Closed migueldft closed 2 years ago
Oh wow, that's a big dataset. Not sure if it will be possible to handle with the current implementation. However, you could try
fit_transform(X, sparse=True)
I.e.,
te = TransactionEncoder()
te_ary = te.fit_transform(list(user_items), sparse=True)
and then if that worked, maybe use fpmax
instead of apriori
The transform part now works perfectly !
But how can I procced after that ? Do I still need to convert it to a DataFrame for applying appriori or fpmax algorithms ? If not, could you provide some example?
Converting it back to a df leads me to the same storage error
Ah, right. You can use a sparse DataFrame. E.g.,
df = pd.DataFrame.sparse.from_spmatrix(te_ary, columns=te.columns_)

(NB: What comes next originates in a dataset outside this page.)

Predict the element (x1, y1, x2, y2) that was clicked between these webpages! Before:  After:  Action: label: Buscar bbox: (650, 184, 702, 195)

frequent_itemsets = fpmax(df, min_support=0.6, use_colnames=True)
I should probably document that.
I am trying to use apriori algorithm in a large ecommerce dataset.It is around 300k products and 2M orders.
My first step was making a list of products for each order:
user_items = df.groupby('sale_order_store_number')['sku_config'].apply(list)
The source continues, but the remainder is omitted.